Task description: Please repeat, from the entries that follow, the lines from the one containing "Copy code with the clipboard icon" through the one containing "The width and" exactly, adding nothing.

Data provided:
=== Begin Enclosure ===

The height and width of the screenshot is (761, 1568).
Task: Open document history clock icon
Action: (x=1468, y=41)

=== End Enclosure ===
=== Begin Enclosure ===

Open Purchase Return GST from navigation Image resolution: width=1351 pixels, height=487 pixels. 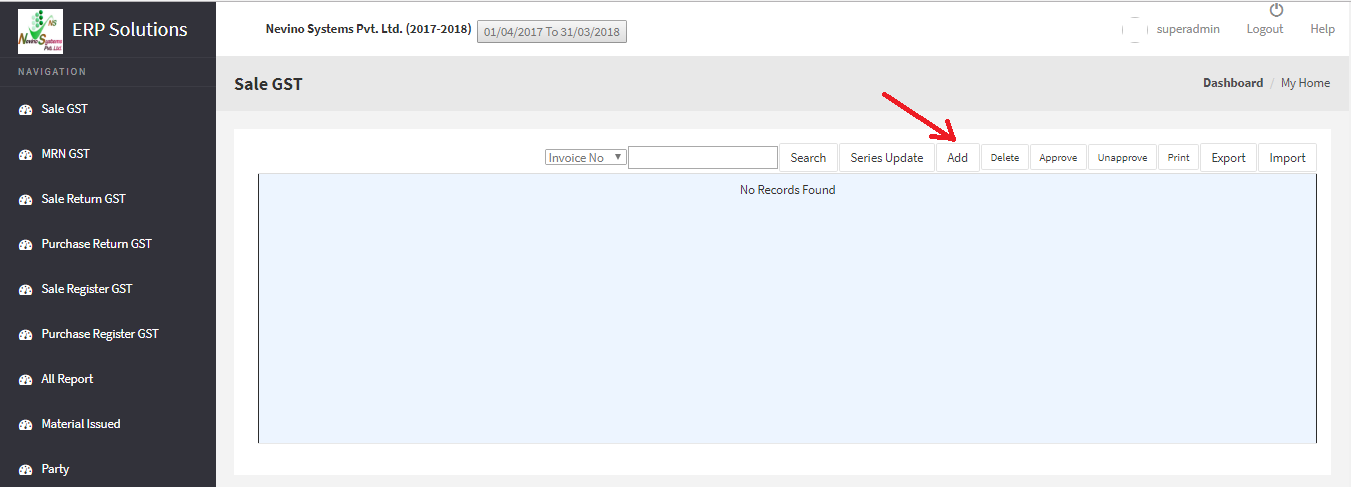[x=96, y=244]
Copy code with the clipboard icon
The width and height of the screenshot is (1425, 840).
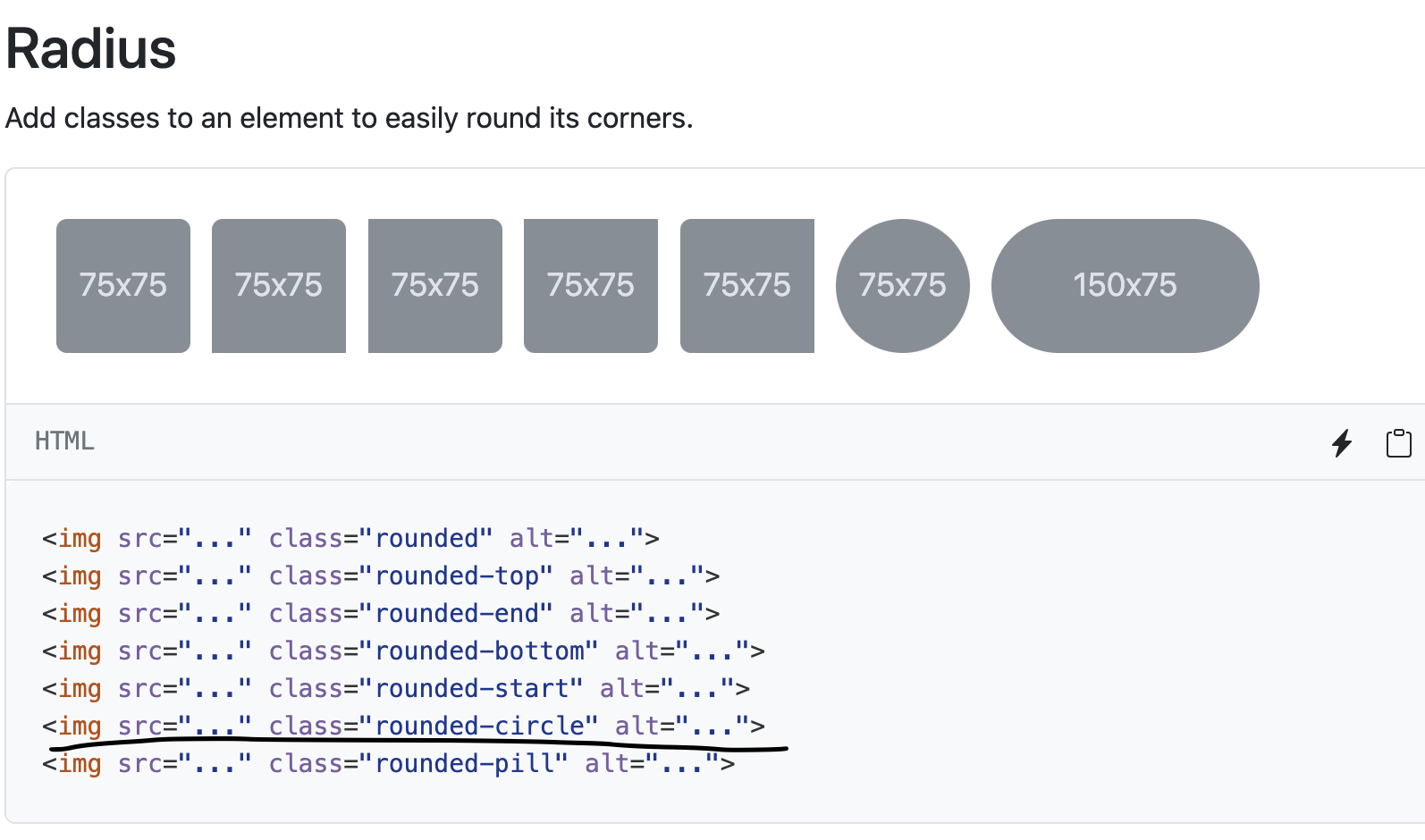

=== End Enclosure ===
=== Begin Enclosure ===

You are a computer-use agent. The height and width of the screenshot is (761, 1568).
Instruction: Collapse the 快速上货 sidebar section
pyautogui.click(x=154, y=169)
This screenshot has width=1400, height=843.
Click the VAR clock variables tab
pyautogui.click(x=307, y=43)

=== End Enclosure ===

Result:
Copy code with the clipboard icon
The width and height of the screenshot is (1425, 840).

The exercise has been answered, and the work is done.